[[ Dataset open ]]

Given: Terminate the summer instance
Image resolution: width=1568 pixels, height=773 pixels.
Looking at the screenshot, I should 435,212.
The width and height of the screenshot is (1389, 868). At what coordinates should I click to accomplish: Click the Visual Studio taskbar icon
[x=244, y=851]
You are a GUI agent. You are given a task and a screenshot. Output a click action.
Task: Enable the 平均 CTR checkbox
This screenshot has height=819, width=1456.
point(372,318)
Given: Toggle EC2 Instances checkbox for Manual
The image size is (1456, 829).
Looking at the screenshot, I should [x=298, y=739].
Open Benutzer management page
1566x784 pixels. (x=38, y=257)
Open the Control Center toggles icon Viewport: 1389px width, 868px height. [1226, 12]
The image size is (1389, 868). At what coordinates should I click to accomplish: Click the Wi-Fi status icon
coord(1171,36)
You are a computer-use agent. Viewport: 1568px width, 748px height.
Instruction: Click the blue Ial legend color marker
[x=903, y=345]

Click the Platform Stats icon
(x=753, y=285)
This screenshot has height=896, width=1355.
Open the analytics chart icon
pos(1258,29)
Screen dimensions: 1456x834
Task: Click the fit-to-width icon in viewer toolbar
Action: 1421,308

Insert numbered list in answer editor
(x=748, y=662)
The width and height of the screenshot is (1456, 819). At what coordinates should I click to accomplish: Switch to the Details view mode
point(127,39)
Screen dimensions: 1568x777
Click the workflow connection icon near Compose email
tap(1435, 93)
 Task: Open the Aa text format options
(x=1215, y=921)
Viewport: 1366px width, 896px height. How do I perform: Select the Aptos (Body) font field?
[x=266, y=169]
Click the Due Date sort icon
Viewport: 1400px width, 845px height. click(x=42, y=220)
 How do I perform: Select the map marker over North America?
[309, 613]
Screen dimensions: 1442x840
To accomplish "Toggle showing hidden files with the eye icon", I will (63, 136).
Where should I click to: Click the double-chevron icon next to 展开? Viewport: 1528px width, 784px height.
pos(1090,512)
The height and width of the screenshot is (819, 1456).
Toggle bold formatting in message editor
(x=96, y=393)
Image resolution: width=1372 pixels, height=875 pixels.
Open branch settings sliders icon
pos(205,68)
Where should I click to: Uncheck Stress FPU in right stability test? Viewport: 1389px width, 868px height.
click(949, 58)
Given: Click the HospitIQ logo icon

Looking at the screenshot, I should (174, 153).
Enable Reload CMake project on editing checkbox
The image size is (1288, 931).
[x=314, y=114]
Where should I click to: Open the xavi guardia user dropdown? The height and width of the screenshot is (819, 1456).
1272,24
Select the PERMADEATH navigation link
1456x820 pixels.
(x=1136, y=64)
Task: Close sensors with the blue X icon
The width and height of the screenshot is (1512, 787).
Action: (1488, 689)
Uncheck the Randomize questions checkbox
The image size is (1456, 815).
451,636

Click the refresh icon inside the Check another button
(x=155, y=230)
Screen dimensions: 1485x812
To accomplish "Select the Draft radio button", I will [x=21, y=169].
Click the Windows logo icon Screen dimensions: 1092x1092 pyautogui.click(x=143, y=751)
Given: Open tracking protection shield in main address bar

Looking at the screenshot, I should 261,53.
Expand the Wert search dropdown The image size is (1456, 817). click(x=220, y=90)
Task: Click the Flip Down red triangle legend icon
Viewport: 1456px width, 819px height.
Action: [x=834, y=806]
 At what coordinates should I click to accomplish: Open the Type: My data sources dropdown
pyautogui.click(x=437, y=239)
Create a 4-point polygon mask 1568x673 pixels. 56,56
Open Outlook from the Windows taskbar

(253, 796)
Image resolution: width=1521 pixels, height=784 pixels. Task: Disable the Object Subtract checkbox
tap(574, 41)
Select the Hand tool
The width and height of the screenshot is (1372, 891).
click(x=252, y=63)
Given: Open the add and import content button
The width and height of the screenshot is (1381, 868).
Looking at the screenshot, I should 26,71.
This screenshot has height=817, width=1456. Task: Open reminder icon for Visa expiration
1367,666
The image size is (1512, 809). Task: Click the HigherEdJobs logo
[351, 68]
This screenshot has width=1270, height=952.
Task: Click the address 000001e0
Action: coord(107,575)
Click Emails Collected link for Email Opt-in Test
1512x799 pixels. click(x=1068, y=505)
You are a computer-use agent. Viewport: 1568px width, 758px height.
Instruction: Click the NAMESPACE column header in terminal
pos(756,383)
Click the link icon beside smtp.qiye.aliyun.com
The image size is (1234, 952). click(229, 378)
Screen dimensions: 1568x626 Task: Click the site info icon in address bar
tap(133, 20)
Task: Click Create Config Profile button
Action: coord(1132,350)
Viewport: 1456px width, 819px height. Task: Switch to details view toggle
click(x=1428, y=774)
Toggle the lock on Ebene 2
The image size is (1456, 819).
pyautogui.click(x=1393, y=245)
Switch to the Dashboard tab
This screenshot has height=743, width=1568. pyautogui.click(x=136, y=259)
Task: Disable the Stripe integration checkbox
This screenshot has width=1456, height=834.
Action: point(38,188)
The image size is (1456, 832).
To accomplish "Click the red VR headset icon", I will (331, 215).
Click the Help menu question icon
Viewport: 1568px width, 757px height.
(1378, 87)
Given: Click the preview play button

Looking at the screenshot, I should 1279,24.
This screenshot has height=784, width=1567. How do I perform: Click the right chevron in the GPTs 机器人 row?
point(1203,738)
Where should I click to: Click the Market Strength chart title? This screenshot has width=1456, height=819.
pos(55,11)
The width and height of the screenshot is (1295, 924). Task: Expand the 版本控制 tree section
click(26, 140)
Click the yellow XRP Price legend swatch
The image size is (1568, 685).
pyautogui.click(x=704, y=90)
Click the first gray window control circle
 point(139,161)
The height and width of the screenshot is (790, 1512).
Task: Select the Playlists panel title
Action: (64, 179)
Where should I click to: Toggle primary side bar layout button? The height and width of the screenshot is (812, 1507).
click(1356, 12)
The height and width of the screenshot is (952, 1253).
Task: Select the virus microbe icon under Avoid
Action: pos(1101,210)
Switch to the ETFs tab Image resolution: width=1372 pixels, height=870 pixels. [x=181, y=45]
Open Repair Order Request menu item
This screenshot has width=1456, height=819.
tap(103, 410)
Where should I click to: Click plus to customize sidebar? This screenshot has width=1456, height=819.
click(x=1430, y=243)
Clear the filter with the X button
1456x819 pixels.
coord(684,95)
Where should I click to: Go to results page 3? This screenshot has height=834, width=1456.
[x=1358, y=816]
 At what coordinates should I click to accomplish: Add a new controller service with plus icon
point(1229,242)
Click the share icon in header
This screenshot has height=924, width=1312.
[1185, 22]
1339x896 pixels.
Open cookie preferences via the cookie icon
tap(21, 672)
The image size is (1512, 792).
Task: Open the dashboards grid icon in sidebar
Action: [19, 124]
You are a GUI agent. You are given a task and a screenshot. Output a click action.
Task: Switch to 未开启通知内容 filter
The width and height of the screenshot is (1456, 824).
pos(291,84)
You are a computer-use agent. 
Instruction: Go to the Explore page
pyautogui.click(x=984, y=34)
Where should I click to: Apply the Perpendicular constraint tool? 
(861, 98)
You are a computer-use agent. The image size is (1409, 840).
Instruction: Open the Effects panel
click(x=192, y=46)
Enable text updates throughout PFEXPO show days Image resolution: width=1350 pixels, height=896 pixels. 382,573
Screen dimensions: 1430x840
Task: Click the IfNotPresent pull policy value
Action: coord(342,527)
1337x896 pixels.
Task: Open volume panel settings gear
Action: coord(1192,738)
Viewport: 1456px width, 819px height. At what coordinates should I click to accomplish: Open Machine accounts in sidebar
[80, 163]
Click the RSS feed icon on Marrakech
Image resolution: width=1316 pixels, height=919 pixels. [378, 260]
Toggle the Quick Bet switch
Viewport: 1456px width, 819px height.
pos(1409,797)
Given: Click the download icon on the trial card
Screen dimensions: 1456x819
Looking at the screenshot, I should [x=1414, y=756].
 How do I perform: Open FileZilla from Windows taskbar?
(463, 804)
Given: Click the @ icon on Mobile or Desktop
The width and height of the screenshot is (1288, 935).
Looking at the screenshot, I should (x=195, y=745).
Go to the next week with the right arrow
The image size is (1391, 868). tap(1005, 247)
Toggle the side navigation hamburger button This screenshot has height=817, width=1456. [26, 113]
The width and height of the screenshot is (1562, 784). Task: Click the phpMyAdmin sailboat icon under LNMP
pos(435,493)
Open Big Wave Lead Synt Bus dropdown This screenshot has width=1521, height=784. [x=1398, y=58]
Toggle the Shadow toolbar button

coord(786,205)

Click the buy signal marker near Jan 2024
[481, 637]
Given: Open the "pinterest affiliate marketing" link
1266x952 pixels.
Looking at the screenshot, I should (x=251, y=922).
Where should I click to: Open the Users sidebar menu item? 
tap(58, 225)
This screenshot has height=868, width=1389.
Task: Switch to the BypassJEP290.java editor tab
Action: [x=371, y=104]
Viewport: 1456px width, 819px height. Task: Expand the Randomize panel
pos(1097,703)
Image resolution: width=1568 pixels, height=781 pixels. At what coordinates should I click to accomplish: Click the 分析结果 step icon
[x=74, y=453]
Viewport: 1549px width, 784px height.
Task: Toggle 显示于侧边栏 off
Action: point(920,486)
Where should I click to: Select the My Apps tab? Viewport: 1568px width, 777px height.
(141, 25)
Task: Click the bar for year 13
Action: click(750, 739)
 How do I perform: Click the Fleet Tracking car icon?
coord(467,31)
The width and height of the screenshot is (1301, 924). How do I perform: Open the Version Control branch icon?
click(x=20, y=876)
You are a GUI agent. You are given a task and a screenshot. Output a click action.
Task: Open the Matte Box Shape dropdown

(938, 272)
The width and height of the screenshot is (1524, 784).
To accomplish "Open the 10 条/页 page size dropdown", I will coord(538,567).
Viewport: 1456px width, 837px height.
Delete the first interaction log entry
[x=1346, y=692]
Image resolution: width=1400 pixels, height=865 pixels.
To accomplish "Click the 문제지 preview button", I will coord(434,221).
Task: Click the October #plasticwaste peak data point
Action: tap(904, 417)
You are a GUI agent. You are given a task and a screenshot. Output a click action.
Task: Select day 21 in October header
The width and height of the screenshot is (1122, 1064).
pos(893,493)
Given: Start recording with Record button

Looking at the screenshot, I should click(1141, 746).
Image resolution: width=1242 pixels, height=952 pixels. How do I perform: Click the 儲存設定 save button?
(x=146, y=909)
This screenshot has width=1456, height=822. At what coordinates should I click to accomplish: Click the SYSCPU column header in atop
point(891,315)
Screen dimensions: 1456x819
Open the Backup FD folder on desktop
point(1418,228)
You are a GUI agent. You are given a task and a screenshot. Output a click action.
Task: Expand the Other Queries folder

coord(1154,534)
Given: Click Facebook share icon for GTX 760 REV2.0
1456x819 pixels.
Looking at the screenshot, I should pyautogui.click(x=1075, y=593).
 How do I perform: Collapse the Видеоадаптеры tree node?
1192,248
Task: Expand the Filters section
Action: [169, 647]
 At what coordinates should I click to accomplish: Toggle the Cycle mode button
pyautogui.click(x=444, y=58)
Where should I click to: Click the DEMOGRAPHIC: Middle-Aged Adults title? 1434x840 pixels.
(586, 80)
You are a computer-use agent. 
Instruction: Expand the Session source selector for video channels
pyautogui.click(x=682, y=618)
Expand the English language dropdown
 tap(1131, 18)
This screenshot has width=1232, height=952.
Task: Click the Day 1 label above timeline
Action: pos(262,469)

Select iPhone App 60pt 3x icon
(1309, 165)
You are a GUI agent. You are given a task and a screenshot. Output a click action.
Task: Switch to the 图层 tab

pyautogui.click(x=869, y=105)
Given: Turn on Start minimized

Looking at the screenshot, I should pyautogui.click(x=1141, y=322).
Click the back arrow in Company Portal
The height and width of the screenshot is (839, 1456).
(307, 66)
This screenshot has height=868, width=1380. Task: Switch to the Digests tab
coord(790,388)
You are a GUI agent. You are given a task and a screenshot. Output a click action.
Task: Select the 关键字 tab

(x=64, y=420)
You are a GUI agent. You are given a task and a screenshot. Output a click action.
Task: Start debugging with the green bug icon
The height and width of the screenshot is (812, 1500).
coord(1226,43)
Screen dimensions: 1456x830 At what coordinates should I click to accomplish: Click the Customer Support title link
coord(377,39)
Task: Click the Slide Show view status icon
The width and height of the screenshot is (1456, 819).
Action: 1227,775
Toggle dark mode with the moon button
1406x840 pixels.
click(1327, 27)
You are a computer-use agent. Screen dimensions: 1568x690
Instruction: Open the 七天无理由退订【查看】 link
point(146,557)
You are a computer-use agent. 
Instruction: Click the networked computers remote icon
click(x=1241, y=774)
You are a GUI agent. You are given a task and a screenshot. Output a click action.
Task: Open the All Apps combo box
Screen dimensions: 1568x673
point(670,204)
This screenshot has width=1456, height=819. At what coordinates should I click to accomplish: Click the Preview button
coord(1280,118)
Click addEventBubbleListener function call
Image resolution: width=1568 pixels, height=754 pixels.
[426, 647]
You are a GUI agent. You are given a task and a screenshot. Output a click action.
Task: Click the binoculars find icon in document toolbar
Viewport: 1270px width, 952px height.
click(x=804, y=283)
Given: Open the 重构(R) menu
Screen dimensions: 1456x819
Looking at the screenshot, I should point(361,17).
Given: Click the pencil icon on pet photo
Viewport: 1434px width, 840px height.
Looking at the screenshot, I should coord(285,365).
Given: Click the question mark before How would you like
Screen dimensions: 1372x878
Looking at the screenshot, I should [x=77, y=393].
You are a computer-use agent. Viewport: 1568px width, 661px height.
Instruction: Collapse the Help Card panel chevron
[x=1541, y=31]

[[ Dataset closed ]]

* Exercise goal: What you retype should run from the first line of the entries above through the line containing "This screenshot has height=896, width=1355.", exactly and in full.

* Solution to this problem:
Given: Terminate the summer instance
Image resolution: width=1568 pixels, height=773 pixels.
Looking at the screenshot, I should 435,212.
The width and height of the screenshot is (1389, 868). At what coordinates should I click to accomplish: Click the Visual Studio taskbar icon
[x=244, y=851]
You are a GUI agent. You are given a task and a screenshot. Output a click action.
Task: Enable the 平均 CTR checkbox
This screenshot has height=819, width=1456.
point(372,318)
Given: Toggle EC2 Instances checkbox for Manual
The image size is (1456, 829).
Looking at the screenshot, I should [x=298, y=739].
Open Benutzer management page
1566x784 pixels. (x=38, y=257)
Open the Control Center toggles icon Viewport: 1389px width, 868px height. [1226, 12]
The image size is (1389, 868). At what coordinates should I click to accomplish: Click the Wi-Fi status icon
coord(1171,36)
You are a computer-use agent. Viewport: 1568px width, 748px height.
Instruction: Click the blue Ial legend color marker
[x=903, y=345]

Click the Platform Stats icon
(x=753, y=285)
This screenshot has height=896, width=1355.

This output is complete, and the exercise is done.